The lesson is whatever statistical growth seen from today is mostly a reflection of credit driven elevated prices of financial assets rather from real economic growth. The same holds true for the Philippines.
The mirage of statistical growth.
Hence Ben Bernanke realizes that any pullback of steroids would expose on this sham that would undermine the banking sector’s balance sheets.
Also an ‘exit’ would also mean the pulling of the proverbial rag underneath the FED’s monetization of US debts which hardly anyone talks about.
Bottom line: The protection of the banking sector and the Fed’s financing of US government debt have been the main pillars that undergirds the FED’s credit easing policies. That’s why such “exit” or “withdrawal” blarney are what I call as poker bluff. The Fed cannot afford it.
IN withholding the truth, the Fed’s communication’s strategy seems as the guileful employment of cognitive dissonance in order to confuse the public.
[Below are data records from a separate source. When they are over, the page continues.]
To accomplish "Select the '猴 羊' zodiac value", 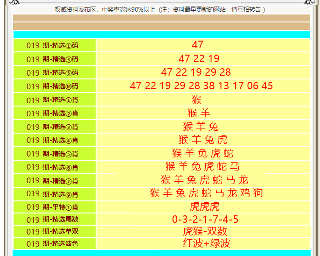I will 199,113.
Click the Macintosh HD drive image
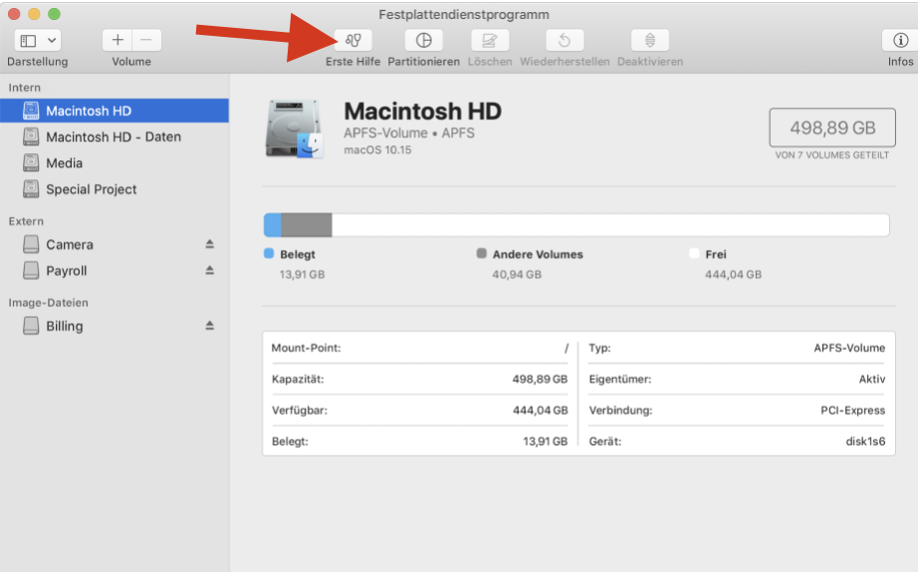The height and width of the screenshot is (572, 918). pos(295,129)
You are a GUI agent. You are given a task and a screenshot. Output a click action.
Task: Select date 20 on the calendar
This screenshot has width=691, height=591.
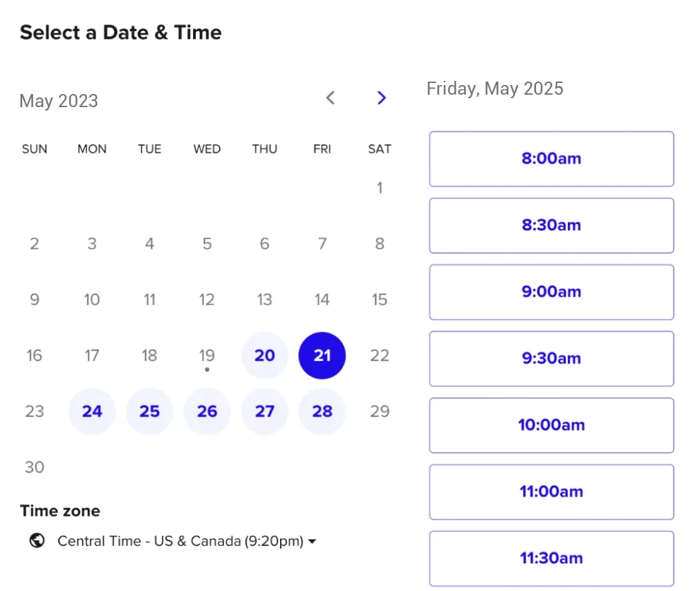(x=264, y=355)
Political language…is designed to make lies sound truthful and murder respectable, and to give an appearance of solidity to pure wind. One cannot change this all in a moment, but one can at least change one's own habits, and from time to time one can even, if one jeers loudly enough, send some worn-out and useless phrase — some jackboot, Achilles’ heel, hotbed, melting pot, acid test, veritable inferno, or other lump of verbal refuse — into the dustbin where it belongs.